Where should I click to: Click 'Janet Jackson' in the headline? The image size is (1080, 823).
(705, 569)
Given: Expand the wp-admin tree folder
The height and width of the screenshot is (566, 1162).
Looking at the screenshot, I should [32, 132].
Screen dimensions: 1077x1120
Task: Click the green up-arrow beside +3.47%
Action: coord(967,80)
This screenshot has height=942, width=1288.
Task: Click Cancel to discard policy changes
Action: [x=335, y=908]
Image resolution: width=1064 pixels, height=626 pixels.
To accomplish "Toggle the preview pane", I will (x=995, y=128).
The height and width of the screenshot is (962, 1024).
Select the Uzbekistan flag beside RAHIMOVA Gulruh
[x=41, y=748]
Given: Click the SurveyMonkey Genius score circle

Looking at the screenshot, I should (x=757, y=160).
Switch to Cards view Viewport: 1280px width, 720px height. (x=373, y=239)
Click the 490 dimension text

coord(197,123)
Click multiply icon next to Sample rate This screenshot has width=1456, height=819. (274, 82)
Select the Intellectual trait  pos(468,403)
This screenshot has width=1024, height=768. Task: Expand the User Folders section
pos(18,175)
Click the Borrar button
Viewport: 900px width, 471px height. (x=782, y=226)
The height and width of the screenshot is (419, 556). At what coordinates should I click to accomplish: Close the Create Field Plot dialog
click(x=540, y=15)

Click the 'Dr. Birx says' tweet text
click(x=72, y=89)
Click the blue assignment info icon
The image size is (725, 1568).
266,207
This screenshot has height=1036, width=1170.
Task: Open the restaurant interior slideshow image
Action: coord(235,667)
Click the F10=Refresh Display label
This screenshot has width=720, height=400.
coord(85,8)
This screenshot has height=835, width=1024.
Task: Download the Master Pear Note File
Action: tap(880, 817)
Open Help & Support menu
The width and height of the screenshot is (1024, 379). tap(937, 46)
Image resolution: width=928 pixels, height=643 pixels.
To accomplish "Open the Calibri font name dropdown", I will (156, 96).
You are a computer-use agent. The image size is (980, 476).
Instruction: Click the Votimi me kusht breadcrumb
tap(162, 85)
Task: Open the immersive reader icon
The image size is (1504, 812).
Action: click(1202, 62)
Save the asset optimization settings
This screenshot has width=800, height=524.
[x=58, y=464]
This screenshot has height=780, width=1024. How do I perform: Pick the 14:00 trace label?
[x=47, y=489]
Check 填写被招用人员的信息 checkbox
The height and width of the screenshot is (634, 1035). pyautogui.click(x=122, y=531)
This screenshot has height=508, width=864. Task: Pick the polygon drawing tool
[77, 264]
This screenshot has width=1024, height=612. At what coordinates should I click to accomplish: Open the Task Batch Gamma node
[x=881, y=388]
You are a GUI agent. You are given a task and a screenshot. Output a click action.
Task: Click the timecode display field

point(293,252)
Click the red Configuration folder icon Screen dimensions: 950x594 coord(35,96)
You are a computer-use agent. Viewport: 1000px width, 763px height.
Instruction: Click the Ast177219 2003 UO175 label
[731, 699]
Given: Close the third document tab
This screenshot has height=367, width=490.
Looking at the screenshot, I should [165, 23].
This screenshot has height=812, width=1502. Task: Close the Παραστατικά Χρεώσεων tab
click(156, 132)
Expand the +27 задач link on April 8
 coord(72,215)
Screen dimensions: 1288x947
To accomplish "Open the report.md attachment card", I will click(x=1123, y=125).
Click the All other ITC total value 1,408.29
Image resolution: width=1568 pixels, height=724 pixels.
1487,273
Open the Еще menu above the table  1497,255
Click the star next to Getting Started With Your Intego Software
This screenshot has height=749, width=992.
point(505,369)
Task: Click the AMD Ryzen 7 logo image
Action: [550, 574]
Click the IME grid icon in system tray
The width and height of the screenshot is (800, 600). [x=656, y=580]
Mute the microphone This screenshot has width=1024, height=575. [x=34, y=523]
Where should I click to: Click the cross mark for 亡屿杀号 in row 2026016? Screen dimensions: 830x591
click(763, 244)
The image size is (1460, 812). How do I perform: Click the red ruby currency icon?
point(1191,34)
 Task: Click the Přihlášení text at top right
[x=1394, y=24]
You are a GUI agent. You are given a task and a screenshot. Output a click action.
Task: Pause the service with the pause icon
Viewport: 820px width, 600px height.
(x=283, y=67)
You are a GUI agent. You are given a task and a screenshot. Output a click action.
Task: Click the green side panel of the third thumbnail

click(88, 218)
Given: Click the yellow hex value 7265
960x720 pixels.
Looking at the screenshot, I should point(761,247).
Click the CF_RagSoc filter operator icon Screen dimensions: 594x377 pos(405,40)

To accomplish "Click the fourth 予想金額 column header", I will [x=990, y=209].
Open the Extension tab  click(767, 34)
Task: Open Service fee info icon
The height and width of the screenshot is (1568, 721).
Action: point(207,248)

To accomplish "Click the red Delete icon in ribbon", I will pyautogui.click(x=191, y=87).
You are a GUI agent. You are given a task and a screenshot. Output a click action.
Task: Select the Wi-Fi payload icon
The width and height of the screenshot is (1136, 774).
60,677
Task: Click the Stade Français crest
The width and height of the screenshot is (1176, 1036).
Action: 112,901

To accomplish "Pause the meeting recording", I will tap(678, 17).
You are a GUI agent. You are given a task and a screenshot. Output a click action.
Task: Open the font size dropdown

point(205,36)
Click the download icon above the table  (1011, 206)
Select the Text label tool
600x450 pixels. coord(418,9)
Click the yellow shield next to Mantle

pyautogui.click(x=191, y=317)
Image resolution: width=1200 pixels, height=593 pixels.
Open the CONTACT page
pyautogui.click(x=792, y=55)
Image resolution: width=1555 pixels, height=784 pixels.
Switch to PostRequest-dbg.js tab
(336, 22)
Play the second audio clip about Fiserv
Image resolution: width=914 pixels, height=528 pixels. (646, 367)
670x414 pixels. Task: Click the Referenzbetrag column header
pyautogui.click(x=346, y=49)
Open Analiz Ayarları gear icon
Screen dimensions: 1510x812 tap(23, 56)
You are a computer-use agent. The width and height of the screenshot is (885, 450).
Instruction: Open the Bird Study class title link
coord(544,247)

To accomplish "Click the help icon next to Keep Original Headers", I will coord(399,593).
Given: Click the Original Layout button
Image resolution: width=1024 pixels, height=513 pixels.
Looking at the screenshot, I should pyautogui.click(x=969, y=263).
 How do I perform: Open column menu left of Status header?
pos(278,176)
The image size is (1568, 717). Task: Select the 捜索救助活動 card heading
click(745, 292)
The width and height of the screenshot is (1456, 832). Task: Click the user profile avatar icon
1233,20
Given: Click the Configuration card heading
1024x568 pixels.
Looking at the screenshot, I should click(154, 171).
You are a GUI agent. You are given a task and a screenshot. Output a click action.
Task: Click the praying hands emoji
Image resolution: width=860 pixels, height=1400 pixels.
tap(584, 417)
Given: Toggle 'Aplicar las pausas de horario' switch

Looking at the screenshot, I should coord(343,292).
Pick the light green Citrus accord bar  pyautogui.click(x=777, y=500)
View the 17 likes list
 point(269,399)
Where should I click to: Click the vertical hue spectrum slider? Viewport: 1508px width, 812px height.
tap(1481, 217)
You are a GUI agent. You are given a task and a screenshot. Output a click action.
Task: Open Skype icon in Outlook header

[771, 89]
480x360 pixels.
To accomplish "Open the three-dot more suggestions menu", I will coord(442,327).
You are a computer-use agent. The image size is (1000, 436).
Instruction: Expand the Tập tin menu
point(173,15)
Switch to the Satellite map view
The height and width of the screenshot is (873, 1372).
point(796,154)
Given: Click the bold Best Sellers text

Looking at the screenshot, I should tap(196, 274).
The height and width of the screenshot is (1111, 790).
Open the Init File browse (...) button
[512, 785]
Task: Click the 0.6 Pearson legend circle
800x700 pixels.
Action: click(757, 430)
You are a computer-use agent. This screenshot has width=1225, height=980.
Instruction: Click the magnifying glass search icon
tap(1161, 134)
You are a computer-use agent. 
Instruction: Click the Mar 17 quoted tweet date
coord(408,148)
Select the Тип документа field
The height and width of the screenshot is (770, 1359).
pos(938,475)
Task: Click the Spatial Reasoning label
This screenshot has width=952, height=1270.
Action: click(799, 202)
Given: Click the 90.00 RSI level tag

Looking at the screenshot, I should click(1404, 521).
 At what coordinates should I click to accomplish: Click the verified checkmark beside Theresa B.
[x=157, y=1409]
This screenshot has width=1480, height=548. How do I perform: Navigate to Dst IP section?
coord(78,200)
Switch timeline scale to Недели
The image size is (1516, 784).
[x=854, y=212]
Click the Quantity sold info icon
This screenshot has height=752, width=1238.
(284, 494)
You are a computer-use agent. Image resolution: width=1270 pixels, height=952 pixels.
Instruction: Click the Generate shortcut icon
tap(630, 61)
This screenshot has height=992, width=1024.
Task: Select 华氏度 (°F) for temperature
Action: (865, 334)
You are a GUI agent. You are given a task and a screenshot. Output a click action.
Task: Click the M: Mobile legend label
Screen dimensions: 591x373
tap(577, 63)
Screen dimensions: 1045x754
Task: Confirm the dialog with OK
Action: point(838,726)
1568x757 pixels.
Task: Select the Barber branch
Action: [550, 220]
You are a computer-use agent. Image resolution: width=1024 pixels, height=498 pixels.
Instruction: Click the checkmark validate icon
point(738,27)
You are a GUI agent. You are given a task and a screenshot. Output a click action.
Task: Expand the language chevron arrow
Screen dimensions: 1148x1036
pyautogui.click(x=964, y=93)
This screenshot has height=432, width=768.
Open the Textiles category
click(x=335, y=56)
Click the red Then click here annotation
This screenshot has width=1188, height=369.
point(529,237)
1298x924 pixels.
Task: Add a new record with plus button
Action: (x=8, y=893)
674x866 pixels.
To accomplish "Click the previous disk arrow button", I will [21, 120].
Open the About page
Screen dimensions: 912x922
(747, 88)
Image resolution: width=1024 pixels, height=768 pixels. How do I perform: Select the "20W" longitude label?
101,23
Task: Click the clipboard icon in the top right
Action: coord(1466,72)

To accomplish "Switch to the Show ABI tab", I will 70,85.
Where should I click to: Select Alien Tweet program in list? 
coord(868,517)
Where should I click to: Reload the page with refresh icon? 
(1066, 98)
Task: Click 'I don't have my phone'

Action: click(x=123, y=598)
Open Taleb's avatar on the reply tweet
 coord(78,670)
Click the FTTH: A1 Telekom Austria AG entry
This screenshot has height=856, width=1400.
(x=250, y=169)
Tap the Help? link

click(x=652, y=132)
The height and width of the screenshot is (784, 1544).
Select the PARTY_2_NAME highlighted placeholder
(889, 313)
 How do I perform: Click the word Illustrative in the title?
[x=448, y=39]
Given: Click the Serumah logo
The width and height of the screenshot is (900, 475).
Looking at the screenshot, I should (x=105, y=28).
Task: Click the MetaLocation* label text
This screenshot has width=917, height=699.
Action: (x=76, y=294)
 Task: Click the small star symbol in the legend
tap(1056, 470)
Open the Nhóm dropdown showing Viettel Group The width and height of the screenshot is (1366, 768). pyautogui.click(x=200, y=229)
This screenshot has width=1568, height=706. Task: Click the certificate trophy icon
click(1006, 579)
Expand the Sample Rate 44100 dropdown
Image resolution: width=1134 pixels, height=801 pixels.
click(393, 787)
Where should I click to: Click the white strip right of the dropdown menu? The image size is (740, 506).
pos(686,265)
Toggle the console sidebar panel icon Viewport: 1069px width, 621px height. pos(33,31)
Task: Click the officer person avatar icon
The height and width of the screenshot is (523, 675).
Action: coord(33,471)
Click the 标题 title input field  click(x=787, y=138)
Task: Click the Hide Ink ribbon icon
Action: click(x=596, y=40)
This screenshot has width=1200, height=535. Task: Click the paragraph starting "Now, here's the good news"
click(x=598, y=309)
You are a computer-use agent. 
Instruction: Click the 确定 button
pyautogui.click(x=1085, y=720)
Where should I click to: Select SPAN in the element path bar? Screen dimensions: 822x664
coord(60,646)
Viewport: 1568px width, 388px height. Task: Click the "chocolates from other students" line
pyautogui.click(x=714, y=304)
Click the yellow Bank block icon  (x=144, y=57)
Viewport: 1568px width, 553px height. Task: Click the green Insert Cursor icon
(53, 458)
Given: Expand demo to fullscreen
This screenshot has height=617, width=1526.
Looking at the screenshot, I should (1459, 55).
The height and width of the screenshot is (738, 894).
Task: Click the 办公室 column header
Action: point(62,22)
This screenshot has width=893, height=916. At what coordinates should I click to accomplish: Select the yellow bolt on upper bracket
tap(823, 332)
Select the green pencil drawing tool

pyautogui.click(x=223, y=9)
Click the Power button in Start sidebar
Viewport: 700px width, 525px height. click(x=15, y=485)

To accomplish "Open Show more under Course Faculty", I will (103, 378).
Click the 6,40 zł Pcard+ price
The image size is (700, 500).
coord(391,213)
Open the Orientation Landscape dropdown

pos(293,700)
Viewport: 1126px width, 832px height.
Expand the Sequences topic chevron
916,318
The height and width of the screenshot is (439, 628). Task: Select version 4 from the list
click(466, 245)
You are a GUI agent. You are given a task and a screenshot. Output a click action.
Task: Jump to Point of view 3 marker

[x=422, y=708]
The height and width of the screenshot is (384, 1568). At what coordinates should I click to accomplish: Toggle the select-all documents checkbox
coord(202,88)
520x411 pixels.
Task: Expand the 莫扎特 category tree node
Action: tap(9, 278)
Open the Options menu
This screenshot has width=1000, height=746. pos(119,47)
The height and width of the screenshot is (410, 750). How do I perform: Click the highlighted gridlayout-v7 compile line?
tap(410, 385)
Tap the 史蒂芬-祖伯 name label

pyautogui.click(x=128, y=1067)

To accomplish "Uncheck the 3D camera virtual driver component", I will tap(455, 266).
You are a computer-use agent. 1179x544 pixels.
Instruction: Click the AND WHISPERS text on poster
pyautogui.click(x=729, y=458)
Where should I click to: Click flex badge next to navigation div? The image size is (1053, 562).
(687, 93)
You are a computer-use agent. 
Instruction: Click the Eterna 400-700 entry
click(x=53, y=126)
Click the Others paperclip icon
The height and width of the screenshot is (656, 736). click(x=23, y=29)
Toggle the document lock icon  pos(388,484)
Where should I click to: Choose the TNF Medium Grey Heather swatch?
━━━━━━━━━━━━━━━━━━━━━━━━━━━━━━
*TASK REQUIREMENTS*
Using the material above, quote the first line and each line after it, stopping at and including the line that holds "Given: Expand the wp-admin tree folder".

*RESPONSE TO THE TASK*
Where should I click to: Click 'Janet Jackson' in the headline? The image size is (1080, 823).
(705, 569)
Given: Expand the wp-admin tree folder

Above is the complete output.